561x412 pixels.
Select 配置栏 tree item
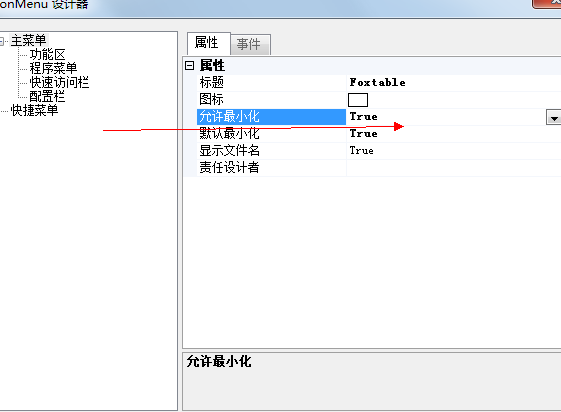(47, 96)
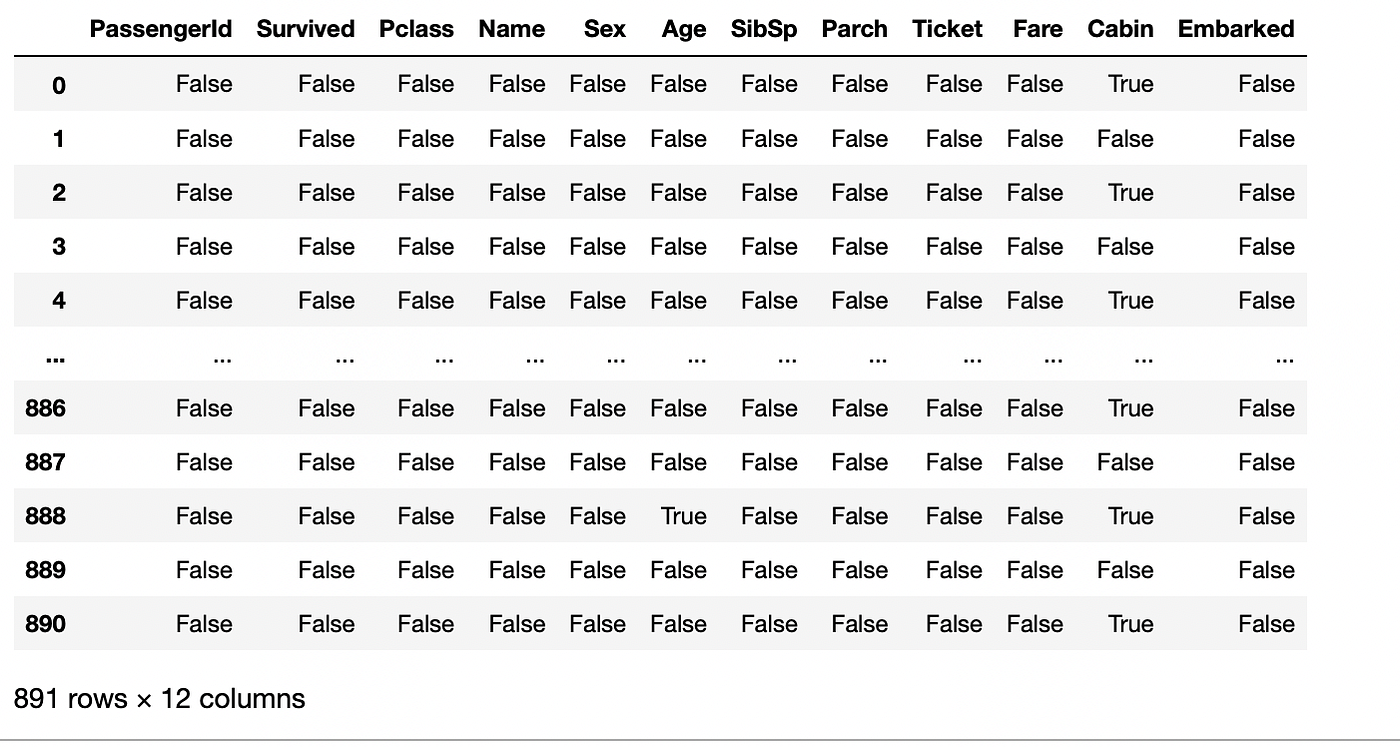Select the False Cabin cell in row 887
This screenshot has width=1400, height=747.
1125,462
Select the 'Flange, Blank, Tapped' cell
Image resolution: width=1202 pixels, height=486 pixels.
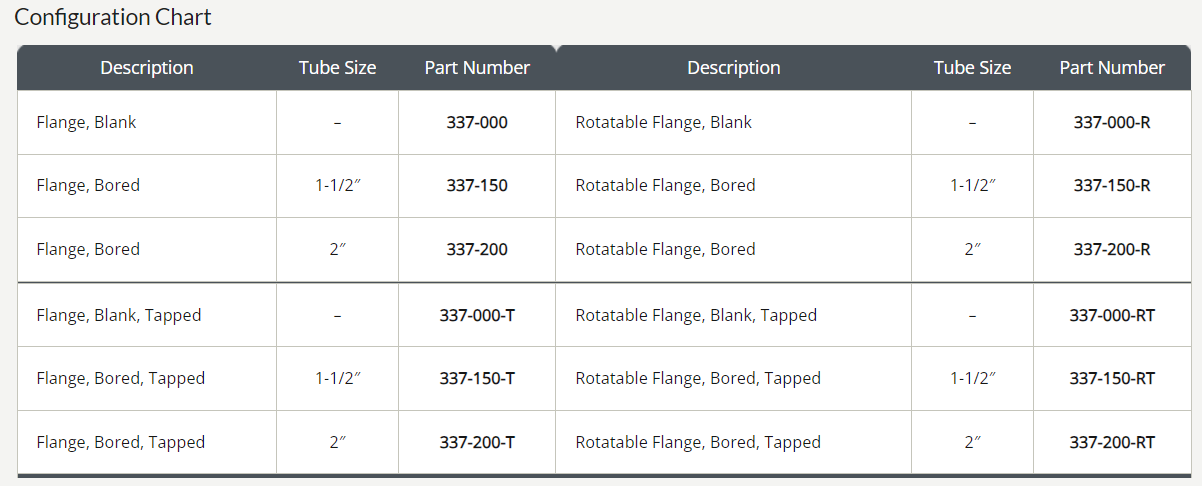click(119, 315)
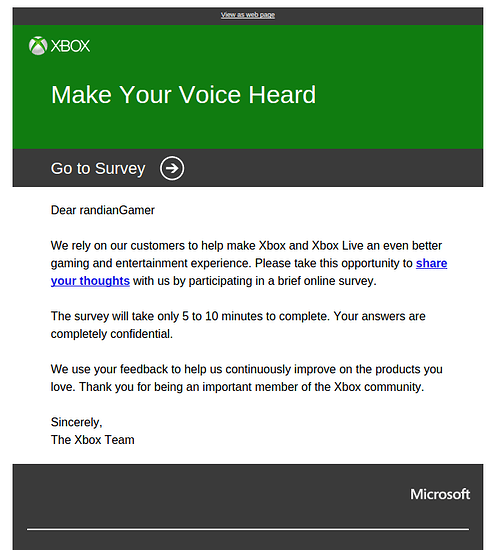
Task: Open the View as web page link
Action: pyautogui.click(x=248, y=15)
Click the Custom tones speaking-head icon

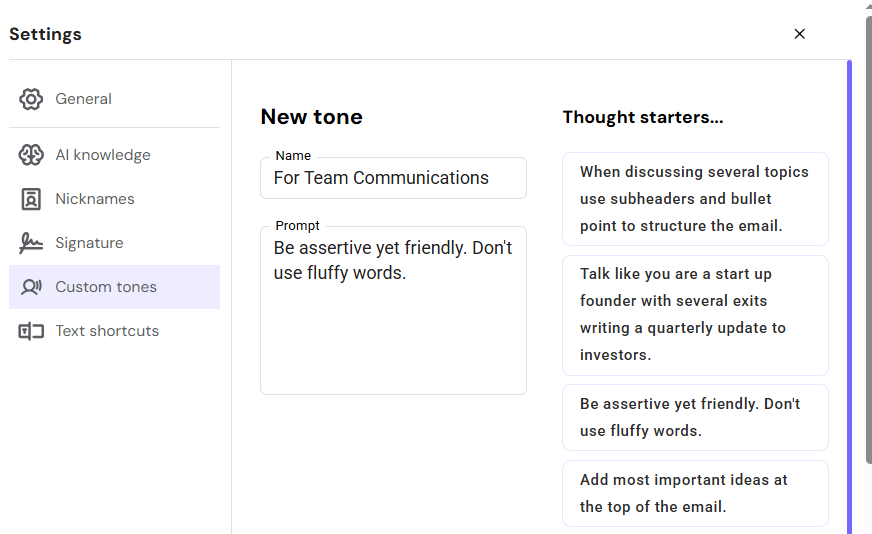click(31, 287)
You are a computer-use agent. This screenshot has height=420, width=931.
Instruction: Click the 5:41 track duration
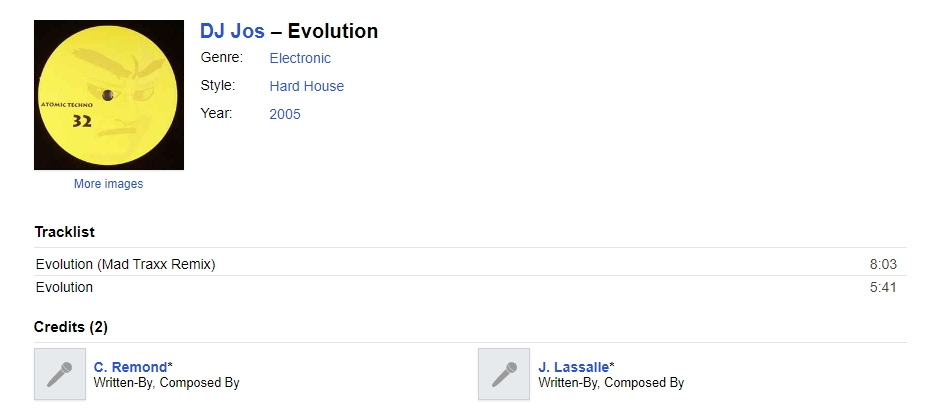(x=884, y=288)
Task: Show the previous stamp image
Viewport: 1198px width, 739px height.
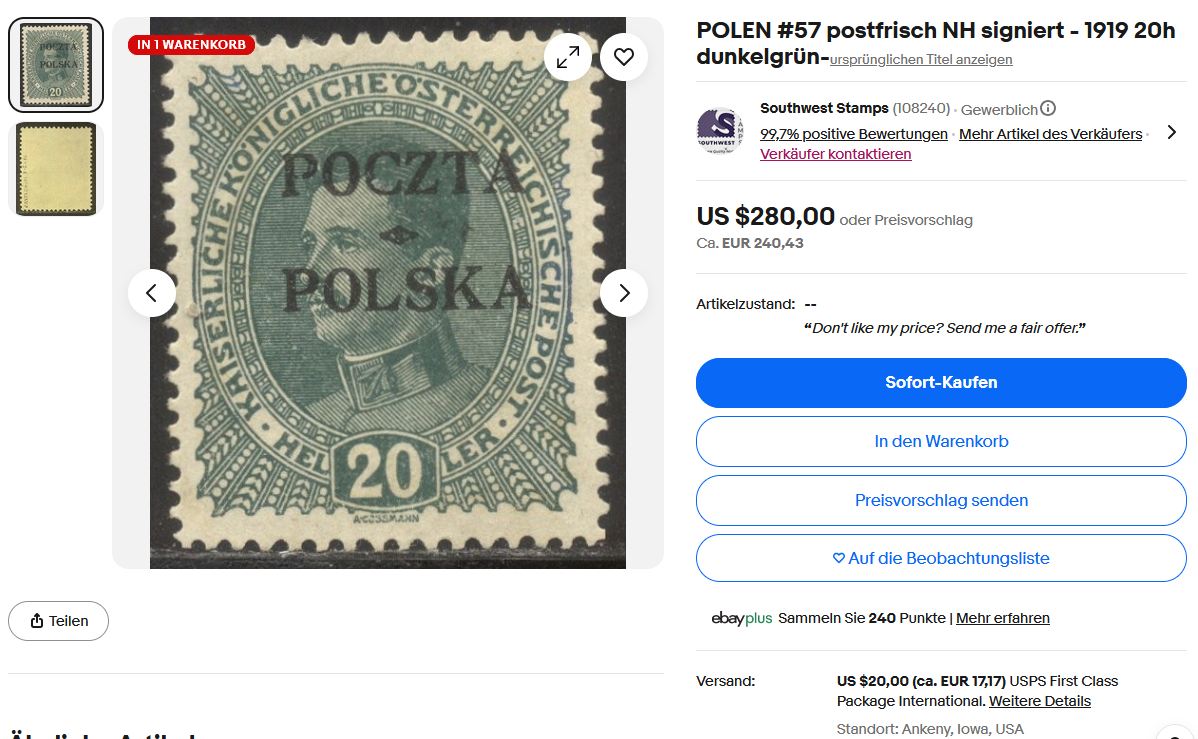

*-*-*

◆ YOUR OBJECTIVE:
Pictures aside, return all of the material exactly as written.

◆ REPLY:
561x412 pixels.
Select 配置栏 tree item
(47, 96)
Select the False Cabin cell in row 887
This screenshot has width=1400, height=747.
1125,462
Select the 'Flange, Blank, Tapped' cell
Image resolution: width=1202 pixels, height=486 pixels.
click(119, 315)
Task: Open the View as web page link
Action: pyautogui.click(x=248, y=15)
Click the Custom tones speaking-head icon

click(31, 287)
You are a computer-use agent. This screenshot has height=420, width=931.
Instruction: Click the 5:41 track duration
(x=884, y=288)
Task: Show the previous stamp image
Viewport: 1198px width, 739px height.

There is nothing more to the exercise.